*Task goal*.
Each line from the start of the records through the line containing "Task: Toggle the" is to be transcribed exactly, and no other line is to be included.
─── Supplied data ───
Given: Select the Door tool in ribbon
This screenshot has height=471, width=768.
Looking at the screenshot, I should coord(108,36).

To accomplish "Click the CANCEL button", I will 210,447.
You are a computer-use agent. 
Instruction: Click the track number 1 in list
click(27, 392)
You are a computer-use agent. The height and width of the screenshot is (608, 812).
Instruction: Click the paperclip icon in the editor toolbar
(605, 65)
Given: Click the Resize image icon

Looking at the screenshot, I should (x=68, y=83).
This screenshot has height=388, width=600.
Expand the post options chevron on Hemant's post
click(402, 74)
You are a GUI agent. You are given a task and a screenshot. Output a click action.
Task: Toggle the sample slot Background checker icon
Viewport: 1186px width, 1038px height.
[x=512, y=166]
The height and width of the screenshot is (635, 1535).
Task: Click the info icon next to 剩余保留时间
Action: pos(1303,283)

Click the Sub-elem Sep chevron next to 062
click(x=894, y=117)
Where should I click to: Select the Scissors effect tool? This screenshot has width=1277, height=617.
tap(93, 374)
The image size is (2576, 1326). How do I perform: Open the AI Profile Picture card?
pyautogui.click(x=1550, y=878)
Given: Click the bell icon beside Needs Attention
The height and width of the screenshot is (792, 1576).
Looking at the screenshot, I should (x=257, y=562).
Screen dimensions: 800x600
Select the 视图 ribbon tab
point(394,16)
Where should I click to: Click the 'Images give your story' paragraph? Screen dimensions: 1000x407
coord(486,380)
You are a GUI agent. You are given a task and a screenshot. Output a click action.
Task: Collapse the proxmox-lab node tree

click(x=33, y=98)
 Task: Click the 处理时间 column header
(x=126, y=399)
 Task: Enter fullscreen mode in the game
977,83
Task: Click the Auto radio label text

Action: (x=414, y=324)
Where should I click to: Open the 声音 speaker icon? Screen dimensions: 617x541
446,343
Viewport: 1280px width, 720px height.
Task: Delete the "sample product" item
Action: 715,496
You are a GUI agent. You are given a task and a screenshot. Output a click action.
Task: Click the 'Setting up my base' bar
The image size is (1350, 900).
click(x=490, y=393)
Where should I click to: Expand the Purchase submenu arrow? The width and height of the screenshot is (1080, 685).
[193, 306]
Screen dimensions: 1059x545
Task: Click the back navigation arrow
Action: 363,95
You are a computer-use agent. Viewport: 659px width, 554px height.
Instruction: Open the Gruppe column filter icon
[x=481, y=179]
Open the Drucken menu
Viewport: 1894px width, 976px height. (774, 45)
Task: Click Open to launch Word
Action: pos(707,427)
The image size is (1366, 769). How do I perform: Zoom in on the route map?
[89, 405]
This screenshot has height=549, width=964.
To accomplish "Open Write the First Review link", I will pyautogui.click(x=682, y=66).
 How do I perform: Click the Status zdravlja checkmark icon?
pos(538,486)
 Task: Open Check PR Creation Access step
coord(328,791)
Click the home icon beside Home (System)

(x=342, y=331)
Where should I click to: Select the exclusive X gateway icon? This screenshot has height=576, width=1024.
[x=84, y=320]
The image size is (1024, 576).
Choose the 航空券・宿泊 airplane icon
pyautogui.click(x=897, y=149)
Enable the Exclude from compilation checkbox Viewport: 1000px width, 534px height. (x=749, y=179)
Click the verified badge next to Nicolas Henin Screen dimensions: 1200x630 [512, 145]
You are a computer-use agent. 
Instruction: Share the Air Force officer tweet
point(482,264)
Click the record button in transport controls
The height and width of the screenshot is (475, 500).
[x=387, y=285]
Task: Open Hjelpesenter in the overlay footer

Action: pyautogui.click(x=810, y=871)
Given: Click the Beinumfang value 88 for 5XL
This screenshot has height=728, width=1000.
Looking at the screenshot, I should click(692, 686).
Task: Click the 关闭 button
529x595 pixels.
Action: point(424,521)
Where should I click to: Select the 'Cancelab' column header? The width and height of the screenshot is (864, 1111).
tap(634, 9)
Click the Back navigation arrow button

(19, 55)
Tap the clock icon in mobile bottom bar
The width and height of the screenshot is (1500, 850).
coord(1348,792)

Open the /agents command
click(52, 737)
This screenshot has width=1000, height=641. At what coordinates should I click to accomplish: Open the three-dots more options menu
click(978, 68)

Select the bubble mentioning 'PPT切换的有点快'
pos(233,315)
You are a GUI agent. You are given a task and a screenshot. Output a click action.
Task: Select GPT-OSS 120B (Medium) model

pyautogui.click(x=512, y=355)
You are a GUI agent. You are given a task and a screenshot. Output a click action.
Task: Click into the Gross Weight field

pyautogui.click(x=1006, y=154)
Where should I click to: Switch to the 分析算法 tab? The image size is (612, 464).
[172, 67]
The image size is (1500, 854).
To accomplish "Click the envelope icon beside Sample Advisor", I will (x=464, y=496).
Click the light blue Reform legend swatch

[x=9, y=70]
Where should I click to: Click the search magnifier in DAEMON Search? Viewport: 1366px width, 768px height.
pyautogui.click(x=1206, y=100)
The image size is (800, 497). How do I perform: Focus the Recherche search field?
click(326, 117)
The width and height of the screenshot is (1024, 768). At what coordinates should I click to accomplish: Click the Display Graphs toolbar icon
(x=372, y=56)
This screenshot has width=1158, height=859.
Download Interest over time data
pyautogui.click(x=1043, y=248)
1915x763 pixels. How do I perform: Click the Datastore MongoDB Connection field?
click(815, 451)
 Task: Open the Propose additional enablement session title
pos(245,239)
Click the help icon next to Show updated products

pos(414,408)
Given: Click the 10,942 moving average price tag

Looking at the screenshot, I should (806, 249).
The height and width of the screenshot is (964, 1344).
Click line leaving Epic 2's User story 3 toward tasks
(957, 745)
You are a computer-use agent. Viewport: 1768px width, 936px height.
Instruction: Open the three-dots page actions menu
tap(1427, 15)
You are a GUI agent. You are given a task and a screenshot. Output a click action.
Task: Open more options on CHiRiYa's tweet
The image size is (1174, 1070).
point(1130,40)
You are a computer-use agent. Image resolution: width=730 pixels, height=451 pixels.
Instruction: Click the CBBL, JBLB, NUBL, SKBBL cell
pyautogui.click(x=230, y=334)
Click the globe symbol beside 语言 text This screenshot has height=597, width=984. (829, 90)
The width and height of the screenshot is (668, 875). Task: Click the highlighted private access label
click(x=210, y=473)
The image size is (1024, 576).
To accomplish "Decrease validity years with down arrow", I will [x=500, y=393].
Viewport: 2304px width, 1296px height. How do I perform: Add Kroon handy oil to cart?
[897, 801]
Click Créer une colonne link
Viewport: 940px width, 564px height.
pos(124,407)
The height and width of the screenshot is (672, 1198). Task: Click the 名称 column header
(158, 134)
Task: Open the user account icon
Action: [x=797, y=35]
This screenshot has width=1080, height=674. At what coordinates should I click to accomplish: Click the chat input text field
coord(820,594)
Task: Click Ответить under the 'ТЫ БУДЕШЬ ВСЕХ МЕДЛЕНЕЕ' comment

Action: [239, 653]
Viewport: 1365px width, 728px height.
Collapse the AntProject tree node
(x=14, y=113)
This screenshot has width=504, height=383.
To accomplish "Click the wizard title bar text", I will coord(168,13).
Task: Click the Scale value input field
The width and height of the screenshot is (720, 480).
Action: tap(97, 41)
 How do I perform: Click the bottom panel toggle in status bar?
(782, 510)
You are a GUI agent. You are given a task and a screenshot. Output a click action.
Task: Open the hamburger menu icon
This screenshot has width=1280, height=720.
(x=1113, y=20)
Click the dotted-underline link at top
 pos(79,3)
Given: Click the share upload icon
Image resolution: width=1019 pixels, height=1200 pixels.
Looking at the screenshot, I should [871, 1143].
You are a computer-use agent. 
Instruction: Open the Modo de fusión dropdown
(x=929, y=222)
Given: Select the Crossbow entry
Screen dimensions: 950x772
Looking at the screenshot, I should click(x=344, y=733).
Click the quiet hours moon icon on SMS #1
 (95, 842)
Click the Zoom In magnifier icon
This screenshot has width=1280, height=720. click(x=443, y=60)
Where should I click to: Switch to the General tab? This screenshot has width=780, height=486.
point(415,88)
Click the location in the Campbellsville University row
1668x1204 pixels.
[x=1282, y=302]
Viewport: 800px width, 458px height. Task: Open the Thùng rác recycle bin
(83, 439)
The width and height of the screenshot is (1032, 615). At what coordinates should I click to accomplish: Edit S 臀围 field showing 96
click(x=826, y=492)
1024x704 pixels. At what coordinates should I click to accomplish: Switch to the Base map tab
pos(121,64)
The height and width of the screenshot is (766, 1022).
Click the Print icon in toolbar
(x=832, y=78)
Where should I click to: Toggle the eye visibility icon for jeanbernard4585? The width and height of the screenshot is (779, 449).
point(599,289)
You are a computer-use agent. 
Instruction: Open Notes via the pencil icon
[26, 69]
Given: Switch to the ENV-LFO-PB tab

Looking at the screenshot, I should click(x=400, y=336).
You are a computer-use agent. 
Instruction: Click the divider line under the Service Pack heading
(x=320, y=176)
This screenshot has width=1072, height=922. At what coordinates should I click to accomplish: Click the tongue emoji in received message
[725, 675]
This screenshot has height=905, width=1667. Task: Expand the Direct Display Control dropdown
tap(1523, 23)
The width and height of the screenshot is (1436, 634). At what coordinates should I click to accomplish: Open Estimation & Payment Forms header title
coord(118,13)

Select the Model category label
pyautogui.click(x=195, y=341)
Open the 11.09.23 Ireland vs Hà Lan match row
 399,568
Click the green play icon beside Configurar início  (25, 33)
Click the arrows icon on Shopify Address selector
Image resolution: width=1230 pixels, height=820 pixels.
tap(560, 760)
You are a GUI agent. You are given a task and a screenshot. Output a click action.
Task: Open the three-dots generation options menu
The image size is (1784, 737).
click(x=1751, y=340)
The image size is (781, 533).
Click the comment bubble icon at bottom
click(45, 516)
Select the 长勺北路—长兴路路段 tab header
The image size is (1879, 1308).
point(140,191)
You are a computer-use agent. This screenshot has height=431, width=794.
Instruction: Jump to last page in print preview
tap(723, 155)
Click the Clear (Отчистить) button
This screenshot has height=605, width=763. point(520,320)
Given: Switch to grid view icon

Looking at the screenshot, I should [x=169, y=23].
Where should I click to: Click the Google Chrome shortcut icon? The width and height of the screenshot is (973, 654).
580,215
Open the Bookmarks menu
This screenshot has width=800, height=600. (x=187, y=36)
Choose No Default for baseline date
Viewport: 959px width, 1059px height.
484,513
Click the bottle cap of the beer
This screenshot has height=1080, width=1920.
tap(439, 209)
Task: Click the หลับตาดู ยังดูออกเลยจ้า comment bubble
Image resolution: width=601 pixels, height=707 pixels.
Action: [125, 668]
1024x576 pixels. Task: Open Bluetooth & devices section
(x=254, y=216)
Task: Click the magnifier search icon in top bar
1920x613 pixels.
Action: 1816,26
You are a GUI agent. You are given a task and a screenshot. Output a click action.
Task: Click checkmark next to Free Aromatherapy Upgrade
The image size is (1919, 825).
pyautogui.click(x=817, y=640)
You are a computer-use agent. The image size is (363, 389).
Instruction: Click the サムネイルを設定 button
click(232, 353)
───
*Result of this exercise*.
Given: Select the Door tool in ribbon
This screenshot has height=471, width=768.
Looking at the screenshot, I should coord(108,36).

To accomplish "Click the CANCEL button", I will 210,447.
You are a computer-use agent. 
Instruction: Click the track number 1 in list
click(27, 392)
You are a computer-use agent. The height and width of the screenshot is (608, 812).
Instruction: Click the paperclip icon in the editor toolbar
(605, 65)
Given: Click the Resize image icon

Looking at the screenshot, I should (x=68, y=83).
This screenshot has height=388, width=600.
Expand the post options chevron on Hemant's post
click(402, 74)
You are a GUI agent. You are given a task and a screenshot. Output a click action.
Task: Toggle the sample slot Background checker icon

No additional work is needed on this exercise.